Hybrids may not offer the range anxiety that full electrics do, but as is proven by today’s Nice Price or No Dice Tahoe, they can cause battery failure anxiety. Let’s see if the fix this one needs will make its price worth the effort.
The world of the Transformers is comprised of toys, comics, a TV cartoon and a series of fireball explosions that director Michael Bay spliced together to form a collection of marginally watchable movies. At no time during any of that media frenzy did we ever see either an Autobot or a Decepticon like the 1998 Coachmen Clipper we judged yesterday. I’m guessing that the pop-top trailer’s transformation is being saved for some crucial battle yet to come.
Being able to morph from an easily towable compact package into a roomy and comfortable campground cabin is perhaps the greatest trick of all, and at just $3,700, that Clipper proved also to be a pretty good value too, earning a laudable 65 percent Nice Price win.
If you’re going to tow any sort of trailer, you’re going to need a vehicle with (a) a trailer hitch, and (b) enough oomph to make that hitch useful. Today’s 2008 Chevy Tahoe Hybrid lacks that second criteria. At least for the moment.
Chevy introduced the Tahoe Hybrid, along with the Yukon Hybrid, its GMC clone, as part of the company’s 2008 model year lineup. A Cadillac Escalade version would arrive a year later. What made them hybrid was a constantly variable transmission co-developed by GM with BMW and Daimler. That transmission has two 80 horsepower electric helper motors integrated into the case, with the pair powered by a 288-volt 6.5 amp-hour battery. We talked at length about this hybrid transmission in the BMW X6 ActiveHybrid we considered a few months back
The purpose of the electric motors is to help out the 6 liter gas engine in heavy load situations. The LFA V8 operates on the Atkinson cycle for greatest efficiency and also features GM’s Active Fuel Management cylinder deactivation system for even greater fuel savings. Both of those aspects can cause power lags at low rpms and when passing is on the agenda. Using the electric motors in these situations allows the drivetrain to offer acceptable performance along with vastly improved fuel economy.

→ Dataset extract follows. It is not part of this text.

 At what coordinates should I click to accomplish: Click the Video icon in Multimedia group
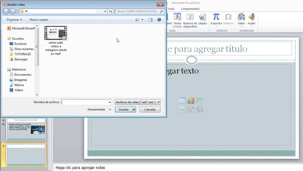tap(241, 17)
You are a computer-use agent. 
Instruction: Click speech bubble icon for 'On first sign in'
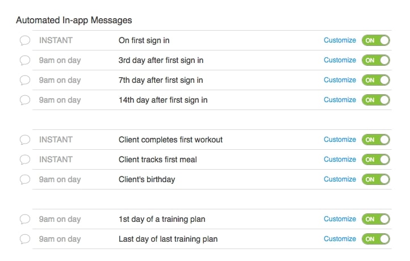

The proof is in the pudding, which in this case is the EPA fuel efficiency rating. That gave the Tahoe hybrid a 21 miles per gallon stop-and-go rating, which was significantly higher than the gas-only truck’s paltry 15 mpg.
This white over black leather Tahoe isn’t going anywhere, however. According to its ad, the truck needs that 288 watt high voltage battery to be replaced before it can hit the road, city or highway. The seller says that they have already invested a good deal in the truck, noting replacements of “lifter” and the “BCM” or body control module. That apparently was enough for them and now they want the truck to be gone.
Replacement of the battery, the seller claims, is a proposition of about $2,500 all-in. That seems about right. This company, Lifetime Hybrid Batteries, claims it can replace the battery for that amount and even offers free at-home installation. Hell, if I don’t even have to get out of my jammies to do something, I’m already half sold.
Other than the tits-up battery, the seller says the truck is in good shape. It sports 145,144 miles under its hybrid belt and doesn’t show those miles in either the paint or the interior. Yes, there is a bit of dustiness that will need some attention, but that’s just a result of the truck sitting in the hot and dry Arizona climate. Come to think about it, I wonder if that had a role in the battery’s demise?
The truck’s title is clean and it is a 4WD with the aforementioned tow hitch so once the battery issue is sorted out, it could be a fairly decent and perhaps even efficient trailer tower. That is, of course, only if the seller has set a suitable asking price. That asking is $7,500 and a quick perusal of the market shows that to be substantially below what other versions are asking, even with the added cost of that big-ass battery.
What’s your take on this tow-home Tahoe and that $7,500 price? Does that seem like a deal for a hybrid truck? Or, is a dead battery enough to demand an even lower cost of entry seeing as you can’t really tell what other gremlins might be. lurking in there?